France
Loisirs - Georges Simenon 10 - 2016
Omnibus -
Tout Simenon 07 - 1989
Le livre de poche (réédition 2000)
Chez Simenon,
tout n'est souvent qu'oppositions en tous genres: de lieux, d'hommes, de
hiérarchies, de corporations professionnelles ... Les contrastes sociaux qui en
résultent s'y entrechoquent le plus souvent dans les décors de l'opulence. L'auteur y
puise des profils d'hommes et de femmes taillés dans toute la gamme des
ressentis humains.
Si, dans "Maigret
se trompe", l'unité de lieu est parisienne, le lecteur y côtoie deux
quartiers de la capitale fondamentalement différents, deux façons de vivre à
l'opposé l'une de l'autre et aux intérêts discordants. Celui de la Chapelle,
populaire et misérable, face à celui, bourgeois et cossu, des Ternes. Au lu des
descriptions faites par Simenon, les
différences sont nettes. Le grand écart social de l'un à l'autre semblait
d'importance à l'époque. Le contraste est saisissant, il va de la misère à la réussite
sociale ostentatoire. Le déséquilibre est posé: proxénétisme, prostitution et
hôtels borgnes d'une part; immeubles cossus et professions haut de gamme de
l'autre.
Louise Filon, dite
Lulu, une jeune prostituée,
désireuse de refaire sa vie, raccroche du monde de la nuit sous l'impulsion d'Etienne Gouin, un neurochirurgien de
renom qui vient de l'opérer d'une tumeur au cerveau. Il a eu le béguin pour
elle et la veut à demeure dans une garçonnière dont il assumera tous les frais.
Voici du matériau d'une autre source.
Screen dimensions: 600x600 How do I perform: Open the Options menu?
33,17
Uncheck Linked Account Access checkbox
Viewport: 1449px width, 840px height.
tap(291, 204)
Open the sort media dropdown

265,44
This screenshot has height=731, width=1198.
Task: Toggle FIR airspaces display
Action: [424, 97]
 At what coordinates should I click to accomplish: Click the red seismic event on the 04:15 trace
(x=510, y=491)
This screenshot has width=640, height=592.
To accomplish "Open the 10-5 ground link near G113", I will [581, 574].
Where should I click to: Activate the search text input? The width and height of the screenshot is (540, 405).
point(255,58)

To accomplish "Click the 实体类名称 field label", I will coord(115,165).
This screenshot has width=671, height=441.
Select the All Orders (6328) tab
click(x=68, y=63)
Le fait qu'elle se situe sous l'appartement luxueux qu'il occupe avec sa femme
n'a aucune importance. La transaction ne s'accompagne d'aucune condition sinon
celles de sa disponibilité et de la discrétion des rapports qu'elle pourrait
entretenir avec son amant de coeur, Pierrot
Eyraud, un saxophoniste éternellement désargenté.
Louise est
assassinée, une balle à bout portant tirée en pleine tête. Elle était enceinte.
Maigret mène son enquête
à l'instinct autour des deux amants de Lulu.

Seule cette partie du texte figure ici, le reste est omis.